I assume the PDF source is EXCEL, where it's common to see long text cut at the border of the cell. I don't know for sure.

Command line used: java -Dfile.encoding=UTF8 -jar tabula-1.0.5-jar-with-dependencies.jar sample.pdf -f TSV > sample.tsv

The bogus lines are identified / starts with: 1068, 1103 Output lines with the problem: 43 E2U9 A10L YCPCT "ש""א אקליפטוס סיטריאדורה SCITRIADORA/" 1068 60 43 10 CEUCC "ש""א אקליפטוס רדיאטה LYPTUSRADIATA/" 1103

In the output, i see 2 phenomena:

  1. the wrong text "A10L YCPCT" should've been: "10 CC"
  2. the wrong text "E209" should've been: "29". etc.
  3. the word "EUCALIPTUS" is cut in these lines. This makes sense, since it's not visible, and therefore, not a real bug.

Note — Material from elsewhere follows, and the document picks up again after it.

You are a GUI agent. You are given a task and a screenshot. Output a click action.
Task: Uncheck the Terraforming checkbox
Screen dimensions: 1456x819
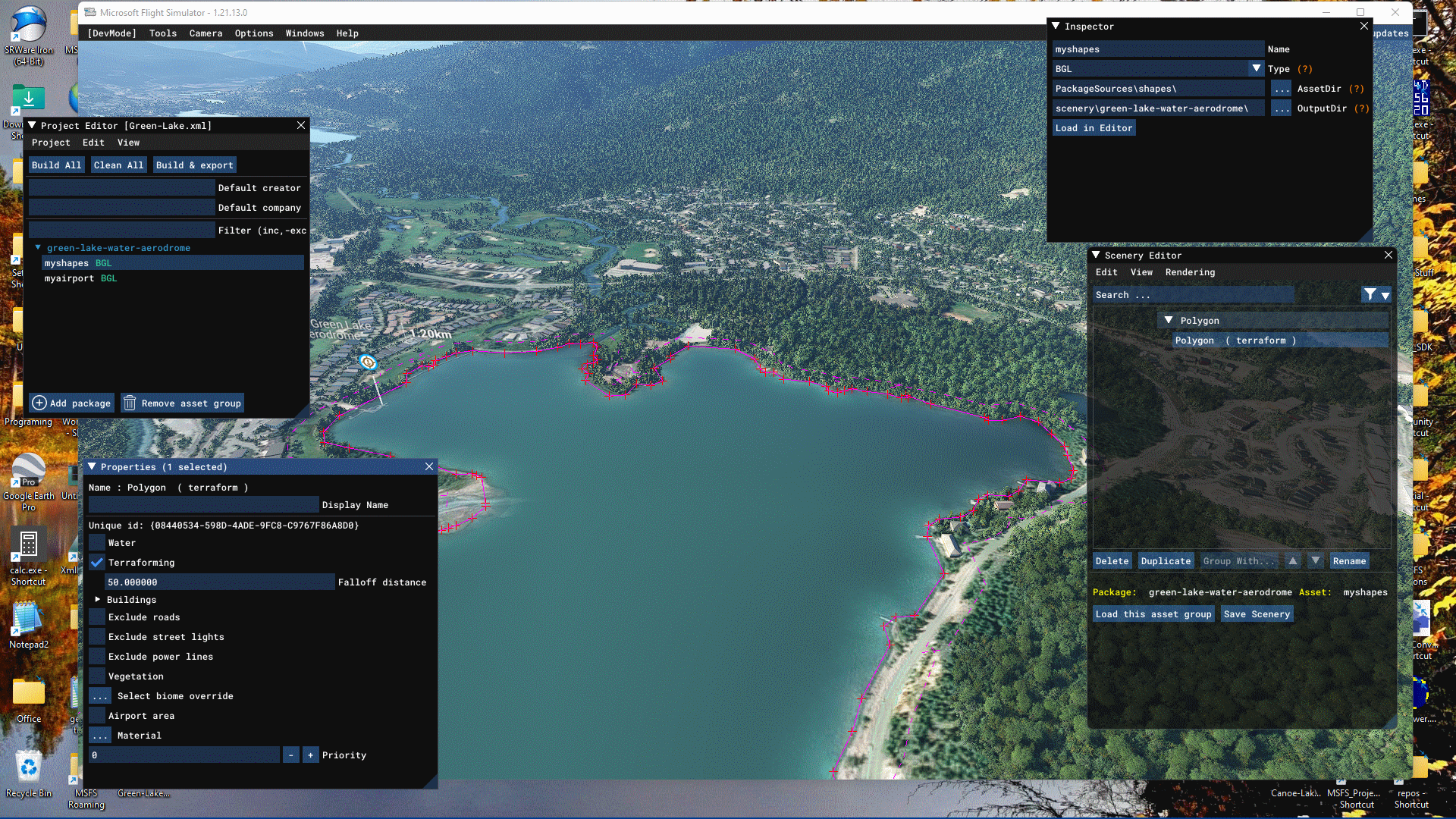pyautogui.click(x=97, y=563)
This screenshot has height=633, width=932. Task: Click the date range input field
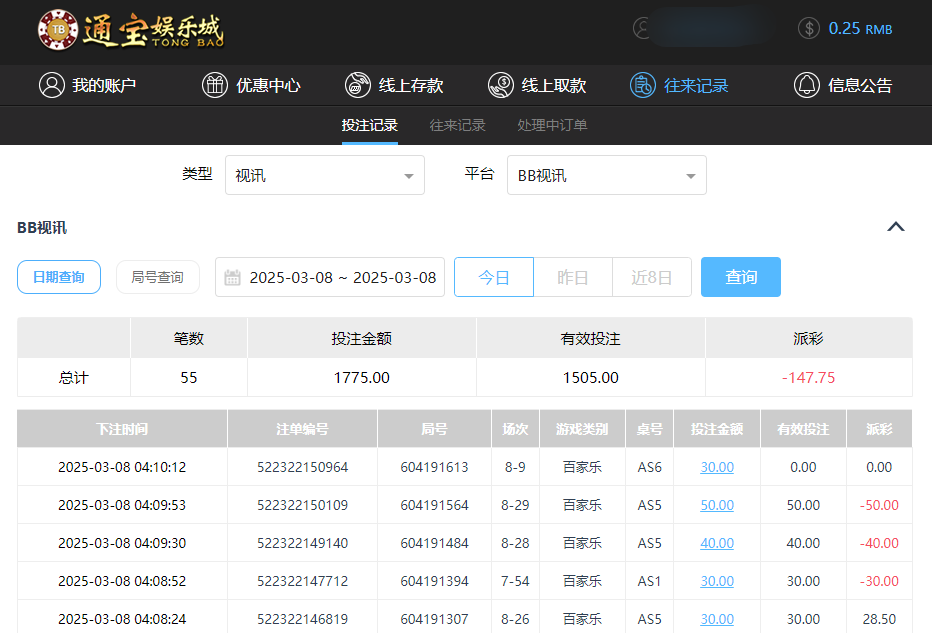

in the attache sample.df > converted text file in the 3rd field shoud've been the text "10 CC".

My setup:

jeremybmerrill commented 4 months ago

Hi @shula Unfortunately this is expected behavior for a PDF with this kind of problem. The "extra"/unexpected characters (for example AL YPT in line 1068) are present, but under the text for the next cell to the left. So Tabula is correctly extracting the characters.